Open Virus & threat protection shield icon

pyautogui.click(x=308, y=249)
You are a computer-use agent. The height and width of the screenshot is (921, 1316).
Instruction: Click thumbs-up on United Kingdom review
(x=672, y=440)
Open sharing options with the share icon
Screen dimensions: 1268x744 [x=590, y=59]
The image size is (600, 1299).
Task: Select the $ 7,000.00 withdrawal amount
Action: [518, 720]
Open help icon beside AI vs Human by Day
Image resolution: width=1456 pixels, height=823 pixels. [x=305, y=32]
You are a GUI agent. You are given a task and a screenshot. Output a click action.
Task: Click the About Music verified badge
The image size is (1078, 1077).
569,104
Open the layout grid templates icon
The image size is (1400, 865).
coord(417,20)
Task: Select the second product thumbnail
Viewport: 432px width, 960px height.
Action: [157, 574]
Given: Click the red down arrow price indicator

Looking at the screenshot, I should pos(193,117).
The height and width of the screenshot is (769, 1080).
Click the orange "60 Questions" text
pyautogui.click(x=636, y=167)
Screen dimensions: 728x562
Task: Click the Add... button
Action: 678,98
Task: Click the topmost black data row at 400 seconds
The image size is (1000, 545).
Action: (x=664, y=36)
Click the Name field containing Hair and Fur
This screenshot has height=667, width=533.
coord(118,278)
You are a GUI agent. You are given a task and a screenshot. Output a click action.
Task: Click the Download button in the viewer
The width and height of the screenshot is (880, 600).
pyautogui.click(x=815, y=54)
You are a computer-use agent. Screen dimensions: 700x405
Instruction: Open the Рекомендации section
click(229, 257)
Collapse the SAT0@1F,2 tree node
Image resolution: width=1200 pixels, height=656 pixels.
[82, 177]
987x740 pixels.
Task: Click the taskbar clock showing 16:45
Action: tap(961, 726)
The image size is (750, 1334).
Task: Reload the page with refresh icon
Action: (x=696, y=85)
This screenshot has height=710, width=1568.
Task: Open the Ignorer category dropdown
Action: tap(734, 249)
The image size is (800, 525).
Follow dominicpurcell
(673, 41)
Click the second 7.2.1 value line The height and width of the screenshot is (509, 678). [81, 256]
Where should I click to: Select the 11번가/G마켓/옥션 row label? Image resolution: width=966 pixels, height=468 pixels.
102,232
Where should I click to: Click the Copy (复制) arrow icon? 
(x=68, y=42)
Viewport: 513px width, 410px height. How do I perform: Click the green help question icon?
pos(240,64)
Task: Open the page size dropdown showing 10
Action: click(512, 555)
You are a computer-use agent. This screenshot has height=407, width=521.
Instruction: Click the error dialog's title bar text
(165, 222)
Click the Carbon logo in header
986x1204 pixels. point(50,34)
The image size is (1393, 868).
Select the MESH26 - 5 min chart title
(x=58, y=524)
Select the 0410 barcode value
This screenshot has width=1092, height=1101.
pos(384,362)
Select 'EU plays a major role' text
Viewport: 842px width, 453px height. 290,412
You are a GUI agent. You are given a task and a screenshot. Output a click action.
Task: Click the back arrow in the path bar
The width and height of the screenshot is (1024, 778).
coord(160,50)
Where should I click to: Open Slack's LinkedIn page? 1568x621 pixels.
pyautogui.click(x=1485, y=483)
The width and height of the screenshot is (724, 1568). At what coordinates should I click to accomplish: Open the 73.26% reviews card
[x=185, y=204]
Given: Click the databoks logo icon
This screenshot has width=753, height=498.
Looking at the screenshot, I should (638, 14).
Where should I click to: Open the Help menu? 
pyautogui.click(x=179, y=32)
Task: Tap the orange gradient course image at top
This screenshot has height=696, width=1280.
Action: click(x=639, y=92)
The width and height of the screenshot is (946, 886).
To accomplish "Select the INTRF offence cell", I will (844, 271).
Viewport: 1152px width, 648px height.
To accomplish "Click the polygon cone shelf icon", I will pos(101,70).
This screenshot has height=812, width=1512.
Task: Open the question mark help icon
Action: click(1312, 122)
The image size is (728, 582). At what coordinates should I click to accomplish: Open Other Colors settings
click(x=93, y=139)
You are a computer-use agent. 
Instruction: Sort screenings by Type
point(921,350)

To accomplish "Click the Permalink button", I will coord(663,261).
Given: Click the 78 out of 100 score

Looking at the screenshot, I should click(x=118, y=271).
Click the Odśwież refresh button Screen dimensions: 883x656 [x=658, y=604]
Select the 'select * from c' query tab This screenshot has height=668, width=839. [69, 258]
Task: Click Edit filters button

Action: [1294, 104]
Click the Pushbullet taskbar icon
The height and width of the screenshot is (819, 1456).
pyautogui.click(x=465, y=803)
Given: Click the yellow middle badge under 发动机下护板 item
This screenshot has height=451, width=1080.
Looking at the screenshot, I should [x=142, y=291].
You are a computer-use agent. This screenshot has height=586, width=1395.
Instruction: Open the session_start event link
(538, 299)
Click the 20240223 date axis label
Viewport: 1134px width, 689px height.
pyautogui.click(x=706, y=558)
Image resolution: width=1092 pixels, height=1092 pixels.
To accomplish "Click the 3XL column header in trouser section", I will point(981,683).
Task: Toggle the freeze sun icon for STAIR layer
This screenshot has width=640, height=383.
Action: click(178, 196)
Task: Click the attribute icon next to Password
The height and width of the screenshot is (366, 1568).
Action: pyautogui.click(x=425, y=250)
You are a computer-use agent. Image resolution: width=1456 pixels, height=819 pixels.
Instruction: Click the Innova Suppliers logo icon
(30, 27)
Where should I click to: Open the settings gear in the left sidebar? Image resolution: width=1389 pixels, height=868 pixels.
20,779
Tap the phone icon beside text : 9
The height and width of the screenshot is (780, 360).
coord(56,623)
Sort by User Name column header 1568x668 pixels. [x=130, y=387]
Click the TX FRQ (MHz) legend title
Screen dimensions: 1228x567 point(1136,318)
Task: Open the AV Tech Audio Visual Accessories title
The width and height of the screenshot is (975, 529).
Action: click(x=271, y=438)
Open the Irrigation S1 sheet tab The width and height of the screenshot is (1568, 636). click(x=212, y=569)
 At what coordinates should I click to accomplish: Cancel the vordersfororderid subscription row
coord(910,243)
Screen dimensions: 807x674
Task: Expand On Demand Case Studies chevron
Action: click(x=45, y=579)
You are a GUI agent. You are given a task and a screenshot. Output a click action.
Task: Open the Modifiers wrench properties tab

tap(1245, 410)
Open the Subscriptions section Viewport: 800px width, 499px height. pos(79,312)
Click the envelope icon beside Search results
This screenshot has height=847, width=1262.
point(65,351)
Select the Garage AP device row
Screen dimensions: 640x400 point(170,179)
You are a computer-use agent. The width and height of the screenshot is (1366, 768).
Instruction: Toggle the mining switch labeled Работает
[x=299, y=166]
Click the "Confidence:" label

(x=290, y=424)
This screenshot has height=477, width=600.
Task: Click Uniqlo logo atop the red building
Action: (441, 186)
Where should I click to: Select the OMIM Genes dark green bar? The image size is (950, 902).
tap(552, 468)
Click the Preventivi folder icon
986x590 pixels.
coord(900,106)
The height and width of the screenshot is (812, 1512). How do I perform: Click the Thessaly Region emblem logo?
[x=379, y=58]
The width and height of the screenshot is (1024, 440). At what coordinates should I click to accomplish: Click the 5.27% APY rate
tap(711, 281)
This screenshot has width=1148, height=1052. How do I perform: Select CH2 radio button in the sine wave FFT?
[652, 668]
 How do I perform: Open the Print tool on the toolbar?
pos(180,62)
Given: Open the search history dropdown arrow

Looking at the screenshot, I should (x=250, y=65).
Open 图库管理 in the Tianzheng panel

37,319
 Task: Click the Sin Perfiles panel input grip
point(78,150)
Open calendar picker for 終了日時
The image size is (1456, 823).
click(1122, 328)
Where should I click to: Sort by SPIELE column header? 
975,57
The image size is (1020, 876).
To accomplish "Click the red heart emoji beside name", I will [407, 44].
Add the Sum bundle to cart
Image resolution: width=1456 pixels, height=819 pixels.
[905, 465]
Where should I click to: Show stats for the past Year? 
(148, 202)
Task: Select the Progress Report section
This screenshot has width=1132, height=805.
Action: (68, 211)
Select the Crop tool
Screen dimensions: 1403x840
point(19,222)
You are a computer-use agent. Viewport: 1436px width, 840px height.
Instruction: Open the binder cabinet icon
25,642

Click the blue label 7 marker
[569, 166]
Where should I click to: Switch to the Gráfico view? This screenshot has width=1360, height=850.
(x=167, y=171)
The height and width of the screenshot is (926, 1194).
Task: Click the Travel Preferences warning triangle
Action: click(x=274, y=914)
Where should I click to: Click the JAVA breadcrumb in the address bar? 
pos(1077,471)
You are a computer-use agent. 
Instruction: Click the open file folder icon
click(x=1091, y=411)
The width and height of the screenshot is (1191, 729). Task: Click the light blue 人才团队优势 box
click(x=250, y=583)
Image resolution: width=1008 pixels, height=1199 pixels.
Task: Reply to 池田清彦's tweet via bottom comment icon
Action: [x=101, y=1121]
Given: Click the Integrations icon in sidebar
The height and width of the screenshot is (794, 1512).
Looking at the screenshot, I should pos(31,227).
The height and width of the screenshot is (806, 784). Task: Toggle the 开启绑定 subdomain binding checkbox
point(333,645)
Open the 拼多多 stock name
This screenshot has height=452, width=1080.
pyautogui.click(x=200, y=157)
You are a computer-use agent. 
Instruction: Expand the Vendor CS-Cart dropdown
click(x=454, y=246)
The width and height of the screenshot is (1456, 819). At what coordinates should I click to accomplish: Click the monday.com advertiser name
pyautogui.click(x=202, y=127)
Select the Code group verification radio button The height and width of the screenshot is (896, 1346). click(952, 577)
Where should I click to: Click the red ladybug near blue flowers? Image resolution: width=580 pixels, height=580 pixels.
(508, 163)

▸ EXERCISE
Scan the material above and determine how many lines include the word "value"; report only the number.

▸ TASK RESPONSE
2